Here are a few gotchas and tips I found while working through the data.
Tips for working with the AWS data export
- Validation: While working through the data, I compared the results to the reports in AWS Cost Explorer to make sure that the totals matched up. This saved me a few mistakes (see the next few bullets) and gave me confidence that the data load was successful and that I was looking at the correct fields.
- Regions: Some resources aren’t associated with a region, so the region value may be “global” or blank in some cases. If you’re filtering by region, be careful and include global and blank when applicable.
- Time zones: I needed to set
convert_tz: false
on the date fields in the model to avoid timezone conversion and make sure the dates matched the AWS data. ** Note, if you’re trying to work with timestamps and time zones in different databases, check out these tips from my teammate, Jack.

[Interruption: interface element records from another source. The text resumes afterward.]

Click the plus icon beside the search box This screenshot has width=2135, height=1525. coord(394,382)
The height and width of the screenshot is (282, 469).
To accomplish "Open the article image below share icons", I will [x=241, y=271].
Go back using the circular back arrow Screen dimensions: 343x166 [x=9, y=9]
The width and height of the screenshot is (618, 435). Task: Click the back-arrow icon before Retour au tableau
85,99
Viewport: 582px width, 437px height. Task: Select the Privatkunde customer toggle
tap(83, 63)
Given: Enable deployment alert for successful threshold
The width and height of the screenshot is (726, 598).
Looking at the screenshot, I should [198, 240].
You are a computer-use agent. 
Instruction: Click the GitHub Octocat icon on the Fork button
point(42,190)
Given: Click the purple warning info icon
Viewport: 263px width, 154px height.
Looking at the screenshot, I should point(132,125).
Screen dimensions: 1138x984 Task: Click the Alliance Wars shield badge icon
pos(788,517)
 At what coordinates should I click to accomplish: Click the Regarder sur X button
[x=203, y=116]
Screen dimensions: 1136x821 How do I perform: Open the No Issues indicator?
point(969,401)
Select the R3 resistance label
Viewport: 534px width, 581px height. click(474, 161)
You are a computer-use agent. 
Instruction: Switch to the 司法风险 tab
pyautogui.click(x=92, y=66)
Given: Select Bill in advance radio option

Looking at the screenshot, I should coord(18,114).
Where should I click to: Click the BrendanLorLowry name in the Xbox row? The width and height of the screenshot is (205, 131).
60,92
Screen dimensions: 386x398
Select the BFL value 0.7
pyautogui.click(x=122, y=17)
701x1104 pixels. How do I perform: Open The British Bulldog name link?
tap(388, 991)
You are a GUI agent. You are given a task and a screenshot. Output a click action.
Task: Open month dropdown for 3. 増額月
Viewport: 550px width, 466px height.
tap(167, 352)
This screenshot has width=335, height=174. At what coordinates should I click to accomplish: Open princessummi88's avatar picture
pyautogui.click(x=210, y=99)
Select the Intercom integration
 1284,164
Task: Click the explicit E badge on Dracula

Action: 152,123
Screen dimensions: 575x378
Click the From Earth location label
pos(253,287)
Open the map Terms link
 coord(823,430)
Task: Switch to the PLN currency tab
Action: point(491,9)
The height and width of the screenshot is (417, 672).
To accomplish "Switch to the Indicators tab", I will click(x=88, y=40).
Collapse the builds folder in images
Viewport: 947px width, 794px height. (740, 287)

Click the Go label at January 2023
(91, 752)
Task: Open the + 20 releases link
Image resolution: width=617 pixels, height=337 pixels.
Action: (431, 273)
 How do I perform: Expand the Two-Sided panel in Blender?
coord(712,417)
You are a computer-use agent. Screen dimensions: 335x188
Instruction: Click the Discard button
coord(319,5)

With that, I was ready to build a dashboard. As a first pass, I built four charts:
- Daily Cost by AWS Service
- Daily Cost by Omni Environment
- Daily Cost by AWS Account
- Uncategorized costs (meaning no cost category was assigned)
To make sure I was continually monitoring for surprises or things we could improve, I set up a schedule to send the dashboard to my email every weekday at 9 am. This helps alert me if there’s a spike in our spending from the previous day, so I can dive in to see what’s going on before things get too expensive. I’ve already found a few situations where costs unexpectedly jumped, and this helped me address them long before the monthly bill came in.
In the future, I plan on diving deeper into the data we currently monitor and expanding to add new things to monitor. Exporting this data from AWS and exploring it in Omni also allowed me to combine the AWS data with the other data in our warehouse and get more insight into our AWS usage in the context of the company. Next up, I’m going to be digging into analysis like cost per tenant and how AWS usage changes after releases.